═══ INPUT FOR THIS TASK

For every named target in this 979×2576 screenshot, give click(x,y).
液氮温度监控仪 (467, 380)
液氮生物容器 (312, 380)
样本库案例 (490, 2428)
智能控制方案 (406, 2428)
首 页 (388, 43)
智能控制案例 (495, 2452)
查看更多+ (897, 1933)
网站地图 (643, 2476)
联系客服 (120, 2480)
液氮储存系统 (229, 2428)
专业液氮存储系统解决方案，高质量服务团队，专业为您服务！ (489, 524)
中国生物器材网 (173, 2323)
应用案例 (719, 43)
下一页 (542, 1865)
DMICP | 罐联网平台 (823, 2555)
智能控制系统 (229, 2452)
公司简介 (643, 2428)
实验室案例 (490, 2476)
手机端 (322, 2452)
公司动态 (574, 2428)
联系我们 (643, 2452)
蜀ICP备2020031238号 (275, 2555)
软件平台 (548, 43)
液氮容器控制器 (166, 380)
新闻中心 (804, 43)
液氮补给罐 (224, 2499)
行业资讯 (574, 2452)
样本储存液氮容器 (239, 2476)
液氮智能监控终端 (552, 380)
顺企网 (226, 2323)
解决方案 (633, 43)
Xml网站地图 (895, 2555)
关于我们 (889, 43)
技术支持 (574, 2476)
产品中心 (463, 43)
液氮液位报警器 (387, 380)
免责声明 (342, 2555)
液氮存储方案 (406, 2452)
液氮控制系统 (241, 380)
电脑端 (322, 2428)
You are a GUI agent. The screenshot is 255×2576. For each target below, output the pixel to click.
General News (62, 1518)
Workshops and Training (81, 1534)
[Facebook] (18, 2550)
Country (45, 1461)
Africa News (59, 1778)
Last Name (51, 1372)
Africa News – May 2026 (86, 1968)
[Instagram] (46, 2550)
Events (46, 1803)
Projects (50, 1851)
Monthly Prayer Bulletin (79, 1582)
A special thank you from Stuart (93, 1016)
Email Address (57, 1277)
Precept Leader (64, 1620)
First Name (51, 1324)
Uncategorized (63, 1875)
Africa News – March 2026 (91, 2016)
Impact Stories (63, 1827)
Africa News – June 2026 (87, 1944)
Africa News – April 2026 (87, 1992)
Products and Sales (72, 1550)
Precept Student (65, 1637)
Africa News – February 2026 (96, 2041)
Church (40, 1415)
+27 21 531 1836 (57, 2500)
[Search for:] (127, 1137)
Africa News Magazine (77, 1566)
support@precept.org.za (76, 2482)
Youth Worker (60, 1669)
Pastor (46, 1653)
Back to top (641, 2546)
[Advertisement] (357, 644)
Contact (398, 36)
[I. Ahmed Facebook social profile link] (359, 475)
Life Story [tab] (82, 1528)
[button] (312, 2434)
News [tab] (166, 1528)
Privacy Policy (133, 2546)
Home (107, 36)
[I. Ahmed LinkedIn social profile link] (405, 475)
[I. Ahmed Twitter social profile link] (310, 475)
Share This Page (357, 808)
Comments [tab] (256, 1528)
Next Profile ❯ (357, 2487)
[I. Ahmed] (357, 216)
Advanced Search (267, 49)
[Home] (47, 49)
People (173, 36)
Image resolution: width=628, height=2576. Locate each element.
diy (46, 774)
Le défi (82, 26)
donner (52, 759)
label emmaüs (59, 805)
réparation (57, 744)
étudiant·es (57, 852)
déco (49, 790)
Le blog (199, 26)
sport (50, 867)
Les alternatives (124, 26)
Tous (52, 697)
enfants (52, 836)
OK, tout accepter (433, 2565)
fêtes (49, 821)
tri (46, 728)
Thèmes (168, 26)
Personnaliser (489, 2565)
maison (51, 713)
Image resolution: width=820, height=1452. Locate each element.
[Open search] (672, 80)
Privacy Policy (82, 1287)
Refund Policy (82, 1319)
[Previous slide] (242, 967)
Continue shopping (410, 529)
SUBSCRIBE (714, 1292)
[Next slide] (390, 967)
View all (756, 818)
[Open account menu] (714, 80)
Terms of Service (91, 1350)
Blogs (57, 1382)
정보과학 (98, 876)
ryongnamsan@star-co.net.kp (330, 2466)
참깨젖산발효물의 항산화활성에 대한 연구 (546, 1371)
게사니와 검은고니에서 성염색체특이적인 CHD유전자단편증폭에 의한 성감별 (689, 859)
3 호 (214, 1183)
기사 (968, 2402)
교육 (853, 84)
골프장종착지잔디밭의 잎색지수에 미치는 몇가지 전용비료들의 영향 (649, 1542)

══════

▸ **THE PROBLEM**
Go through the listing above and find each line containing the string "width"; copy those lines.

▸ **RESPONSE TO THIS TASK**
Image resolution: width=628, height=2576. Locate each element.
Image resolution: width=820, height=1452. Locate each element.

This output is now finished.